## AVAILABLE RECORDS:
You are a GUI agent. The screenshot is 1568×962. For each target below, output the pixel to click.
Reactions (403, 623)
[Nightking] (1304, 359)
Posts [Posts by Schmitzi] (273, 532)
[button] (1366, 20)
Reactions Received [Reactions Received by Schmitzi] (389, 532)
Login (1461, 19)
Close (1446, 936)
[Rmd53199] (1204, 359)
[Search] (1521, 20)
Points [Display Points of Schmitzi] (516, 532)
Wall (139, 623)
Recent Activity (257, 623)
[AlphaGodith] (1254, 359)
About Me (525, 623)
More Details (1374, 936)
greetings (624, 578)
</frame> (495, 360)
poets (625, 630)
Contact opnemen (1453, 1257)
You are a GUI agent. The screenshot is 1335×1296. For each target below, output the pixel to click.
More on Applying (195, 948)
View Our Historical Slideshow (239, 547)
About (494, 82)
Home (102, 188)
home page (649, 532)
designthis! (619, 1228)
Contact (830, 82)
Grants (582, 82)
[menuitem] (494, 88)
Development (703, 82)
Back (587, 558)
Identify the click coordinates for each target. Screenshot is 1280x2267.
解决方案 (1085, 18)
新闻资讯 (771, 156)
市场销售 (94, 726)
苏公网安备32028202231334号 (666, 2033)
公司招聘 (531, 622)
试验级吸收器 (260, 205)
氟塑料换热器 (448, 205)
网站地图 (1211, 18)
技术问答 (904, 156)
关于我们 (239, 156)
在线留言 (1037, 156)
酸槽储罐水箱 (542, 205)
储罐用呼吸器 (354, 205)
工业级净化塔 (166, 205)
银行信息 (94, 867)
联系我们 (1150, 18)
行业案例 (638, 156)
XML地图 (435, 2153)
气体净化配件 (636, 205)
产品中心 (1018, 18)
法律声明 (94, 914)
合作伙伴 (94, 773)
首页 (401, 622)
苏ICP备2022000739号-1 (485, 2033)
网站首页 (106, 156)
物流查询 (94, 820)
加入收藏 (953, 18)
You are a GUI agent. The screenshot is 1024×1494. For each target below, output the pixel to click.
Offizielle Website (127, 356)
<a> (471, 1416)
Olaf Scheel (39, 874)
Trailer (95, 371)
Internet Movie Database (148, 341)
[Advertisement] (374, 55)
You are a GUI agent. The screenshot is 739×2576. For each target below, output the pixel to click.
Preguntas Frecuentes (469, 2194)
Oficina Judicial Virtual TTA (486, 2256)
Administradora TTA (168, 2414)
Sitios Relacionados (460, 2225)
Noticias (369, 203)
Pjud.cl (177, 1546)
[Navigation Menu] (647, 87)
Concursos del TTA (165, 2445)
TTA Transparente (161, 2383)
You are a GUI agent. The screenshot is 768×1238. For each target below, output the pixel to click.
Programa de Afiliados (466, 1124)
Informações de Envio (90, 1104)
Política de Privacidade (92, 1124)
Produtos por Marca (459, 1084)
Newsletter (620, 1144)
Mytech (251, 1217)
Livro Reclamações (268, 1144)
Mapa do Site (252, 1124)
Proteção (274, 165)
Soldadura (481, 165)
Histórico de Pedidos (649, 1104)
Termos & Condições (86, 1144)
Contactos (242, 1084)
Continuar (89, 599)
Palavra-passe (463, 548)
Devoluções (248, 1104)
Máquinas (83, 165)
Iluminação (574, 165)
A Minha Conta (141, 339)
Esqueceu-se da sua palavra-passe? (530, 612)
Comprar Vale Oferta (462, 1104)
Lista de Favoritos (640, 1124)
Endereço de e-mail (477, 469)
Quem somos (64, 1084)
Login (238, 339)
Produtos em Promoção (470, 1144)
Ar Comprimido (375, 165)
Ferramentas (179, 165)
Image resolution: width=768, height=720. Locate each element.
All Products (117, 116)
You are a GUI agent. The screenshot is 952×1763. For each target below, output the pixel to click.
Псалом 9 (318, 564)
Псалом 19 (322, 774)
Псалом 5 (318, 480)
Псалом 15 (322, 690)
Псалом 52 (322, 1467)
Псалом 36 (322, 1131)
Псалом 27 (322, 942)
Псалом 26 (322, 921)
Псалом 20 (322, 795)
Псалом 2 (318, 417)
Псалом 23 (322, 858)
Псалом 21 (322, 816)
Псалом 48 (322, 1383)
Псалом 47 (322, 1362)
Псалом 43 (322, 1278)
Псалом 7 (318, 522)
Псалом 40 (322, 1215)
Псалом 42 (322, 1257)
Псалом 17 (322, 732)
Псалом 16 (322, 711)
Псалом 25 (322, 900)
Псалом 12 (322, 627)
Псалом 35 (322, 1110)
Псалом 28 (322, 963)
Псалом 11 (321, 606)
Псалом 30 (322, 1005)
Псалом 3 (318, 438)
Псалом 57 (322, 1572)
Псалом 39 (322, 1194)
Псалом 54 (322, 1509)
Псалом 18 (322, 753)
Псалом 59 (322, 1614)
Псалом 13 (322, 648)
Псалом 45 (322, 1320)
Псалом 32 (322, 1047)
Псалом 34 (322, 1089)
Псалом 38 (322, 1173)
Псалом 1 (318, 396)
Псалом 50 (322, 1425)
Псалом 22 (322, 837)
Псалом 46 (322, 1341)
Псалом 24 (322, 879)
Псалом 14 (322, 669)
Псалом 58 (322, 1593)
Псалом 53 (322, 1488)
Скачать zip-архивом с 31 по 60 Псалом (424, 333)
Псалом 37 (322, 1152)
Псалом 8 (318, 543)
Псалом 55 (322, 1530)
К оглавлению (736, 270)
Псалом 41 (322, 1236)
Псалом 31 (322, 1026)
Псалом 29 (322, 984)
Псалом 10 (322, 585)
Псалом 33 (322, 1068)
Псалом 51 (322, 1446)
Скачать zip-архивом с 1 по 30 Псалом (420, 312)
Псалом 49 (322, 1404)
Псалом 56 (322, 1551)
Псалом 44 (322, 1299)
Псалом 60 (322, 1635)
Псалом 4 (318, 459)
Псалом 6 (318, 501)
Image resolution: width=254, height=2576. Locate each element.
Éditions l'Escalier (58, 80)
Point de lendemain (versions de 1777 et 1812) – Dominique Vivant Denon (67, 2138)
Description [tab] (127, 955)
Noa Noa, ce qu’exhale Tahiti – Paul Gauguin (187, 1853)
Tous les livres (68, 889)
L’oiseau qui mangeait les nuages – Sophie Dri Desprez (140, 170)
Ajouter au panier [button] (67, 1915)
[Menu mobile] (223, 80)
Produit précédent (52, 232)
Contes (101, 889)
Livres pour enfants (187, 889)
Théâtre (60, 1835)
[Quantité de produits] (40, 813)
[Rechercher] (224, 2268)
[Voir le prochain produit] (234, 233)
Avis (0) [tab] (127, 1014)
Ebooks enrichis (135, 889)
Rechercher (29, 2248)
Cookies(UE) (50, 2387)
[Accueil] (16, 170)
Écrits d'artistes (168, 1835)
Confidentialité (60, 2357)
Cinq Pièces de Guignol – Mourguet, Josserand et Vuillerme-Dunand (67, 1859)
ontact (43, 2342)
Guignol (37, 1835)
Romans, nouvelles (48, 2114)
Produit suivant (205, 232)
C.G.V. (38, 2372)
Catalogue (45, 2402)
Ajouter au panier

## TASK TO COMPLETE:
Reproduce every line of the records above verbatim, keeping the original order and all coordinate values.

## EXERCISE RESPONSE:
You are a GUI agent. The screenshot is 1568×962. For each target below, output the pixel to click.
Reactions (403, 623)
[Nightking] (1304, 359)
Posts [Posts by Schmitzi] (273, 532)
[button] (1366, 20)
Reactions Received [Reactions Received by Schmitzi] (389, 532)
Login (1461, 19)
Close (1446, 936)
[Rmd53199] (1204, 359)
[Search] (1521, 20)
Points [Display Points of Schmitzi] (516, 532)
Wall (139, 623)
Recent Activity (257, 623)
[AlphaGodith] (1254, 359)
About Me (525, 623)
More Details (1374, 936)
greetings (624, 578)
</frame> (495, 360)
poets (625, 630)
Contact opnemen (1453, 1257)
You are a GUI agent. The screenshot is 1335×1296. For each target below, output the pixel to click.
More on Applying (195, 948)
View Our Historical Slideshow (239, 547)
About (494, 82)
Home (102, 188)
home page (649, 532)
designthis! (619, 1228)
Contact (830, 82)
Grants (582, 82)
[menuitem] (494, 88)
Development (703, 82)
Back (587, 558)
Identify the click coordinates for each target. Screenshot is 1280x2267.
解决方案 (1085, 18)
新闻资讯 (771, 156)
市场销售 (94, 726)
苏公网安备32028202231334号 (666, 2033)
公司招聘 (531, 622)
试验级吸收器 (260, 205)
氟塑料换热器 (448, 205)
网站地图 (1211, 18)
技术问答 (904, 156)
关于我们 (239, 156)
在线留言 (1037, 156)
酸槽储罐水箱 (542, 205)
储罐用呼吸器 (354, 205)
工业级净化塔 (166, 205)
银行信息 (94, 867)
联系我们 (1150, 18)
行业案例 (638, 156)
XML地图 (435, 2153)
气体净化配件 (636, 205)
产品中心 (1018, 18)
法律声明 (94, 914)
合作伙伴 (94, 773)
首页 (401, 622)
苏ICP备2022000739号-1 (485, 2033)
网站首页 (106, 156)
物流查询 (94, 820)
加入收藏 (953, 18)
You are a GUI agent. The screenshot is 1024×1494. For each target below, output the pixel to click.
Offizielle Website (127, 356)
<a> (471, 1416)
Olaf Scheel (39, 874)
Trailer (95, 371)
Internet Movie Database (148, 341)
[Advertisement] (374, 55)
You are a GUI agent. The screenshot is 739×2576. For each target below, output the pixel to click.
Preguntas Frecuentes (469, 2194)
Oficina Judicial Virtual TTA (486, 2256)
Administradora TTA (168, 2414)
Sitios Relacionados (460, 2225)
Noticias (369, 203)
Pjud.cl (177, 1546)
[Navigation Menu] (647, 87)
Concursos del TTA (165, 2445)
TTA Transparente (161, 2383)
You are a GUI agent. The screenshot is 768×1238. For each target below, output the pixel to click.
Programa de Afiliados (466, 1124)
Informações de Envio (90, 1104)
Política de Privacidade (92, 1124)
Produtos por Marca (459, 1084)
Newsletter (620, 1144)
Mytech (251, 1217)
Livro Reclamações (268, 1144)
Mapa do Site (252, 1124)
Proteção (274, 165)
Soldadura (481, 165)
Histórico de Pedidos (649, 1104)
Termos & Condições (86, 1144)
Contactos (242, 1084)
Continuar (89, 599)
Palavra-passe (463, 548)
Devoluções (248, 1104)
Máquinas (83, 165)
Iluminação (574, 165)
A Minha Conta (141, 339)
Esqueceu-se da sua palavra-passe? (530, 612)
Comprar Vale Oferta (462, 1104)
Lista de Favoritos (640, 1124)
Endereço de e-mail (477, 469)
Quem somos (64, 1084)
Login (238, 339)
Produtos em Promoção (470, 1144)
Ar Comprimido (375, 165)
Ferramentas (179, 165)
Image resolution: width=768, height=720. Locate each element.
All Products (117, 116)
You are a GUI agent. The screenshot is 952×1763. For each target below, output the pixel to click.
Псалом 9 (318, 564)
Псалом 19 (322, 774)
Псалом 5 (318, 480)
Псалом 15 (322, 690)
Псалом 52 (322, 1467)
Псалом 36 (322, 1131)
Псалом 27 (322, 942)
Псалом 26 (322, 921)
Псалом 20 (322, 795)
Псалом 2 (318, 417)
Псалом 23 (322, 858)
Псалом 21 (322, 816)
Псалом 48 (322, 1383)
Псалом 47 (322, 1362)
Псалом 43 (322, 1278)
Псалом 7 (318, 522)
Псалом 40 (322, 1215)
Псалом 42 (322, 1257)
Псалом 17 (322, 732)
Псалом 16 (322, 711)
Псалом 25 (322, 900)
Псалом 12 (322, 627)
Псалом 35 (322, 1110)
Псалом 28 (322, 963)
Псалом 11 (321, 606)
Псалом 30 (322, 1005)
Псалом 3 (318, 438)
Псалом 57 (322, 1572)
Псалом 39 (322, 1194)
Псалом 54 (322, 1509)
Псалом 18 (322, 753)
Псалом 59 (322, 1614)
Псалом 13 (322, 648)
Псалом 45 (322, 1320)
Псалом 32 (322, 1047)
Псалом 34 (322, 1089)
Псалом 38 (322, 1173)
Псалом 1 (318, 396)
Псалом 50 (322, 1425)
Псалом 22 (322, 837)
Псалом 46 (322, 1341)
Псалом 24 (322, 879)
Псалом 14 (322, 669)
Псалом 58 (322, 1593)
Псалом 53 (322, 1488)
Скачать zip-архивом с 31 по 60 Псалом (424, 333)
Псалом 37 (322, 1152)
Псалом 8 (318, 543)
Псалом 55 (322, 1530)
К оглавлению (736, 270)
Псалом 41 (322, 1236)
Псалом 31 (322, 1026)
Псалом 29 (322, 984)
Псалом 10 (322, 585)
Псалом 33 (322, 1068)
Псалом 51 (322, 1446)
Скачать zip-архивом с 1 по 30 Псалом (420, 312)
Псалом 49 (322, 1404)
Псалом 56 (322, 1551)
Псалом 44 (322, 1299)
Псалом 60 (322, 1635)
Псалом 4 (318, 459)
Псалом 6 (318, 501)
Image resolution: width=254, height=2576. Locate each element.
Éditions l'Escalier (58, 80)
Point de lendemain (versions de 1777 et 1812) – Dominique Vivant Denon (67, 2138)
Description [tab] (127, 955)
Noa Noa, ce qu’exhale Tahiti – Paul Gauguin (187, 1853)
Tous les livres (68, 889)
L’oiseau qui mangeait les nuages – Sophie Dri Desprez (140, 170)
Ajouter au panier [button] (67, 1915)
[Menu mobile] (223, 80)
Produit précédent (52, 232)
Contes (101, 889)
Livres pour enfants (187, 889)
Théâtre (60, 1835)
[Quantité de produits] (40, 813)
[Rechercher] (224, 2268)
[Voir le prochain produit] (234, 233)
Avis (0) [tab] (127, 1014)
Ebooks enrichis (135, 889)
Rechercher (29, 2248)
Cookies(UE) (50, 2387)
[Accueil] (16, 170)
Écrits d'artistes (168, 1835)
Confidentialité (60, 2357)
Cinq Pièces de Guignol – Mourguet, Josserand et Vuillerme-Dunand (67, 1859)
ontact (43, 2342)
Guignol (37, 1835)
Romans, nouvelles (48, 2114)
Produit suivant (205, 232)
C.G.V. (38, 2372)
Catalogue (45, 2402)
Ajouter au panier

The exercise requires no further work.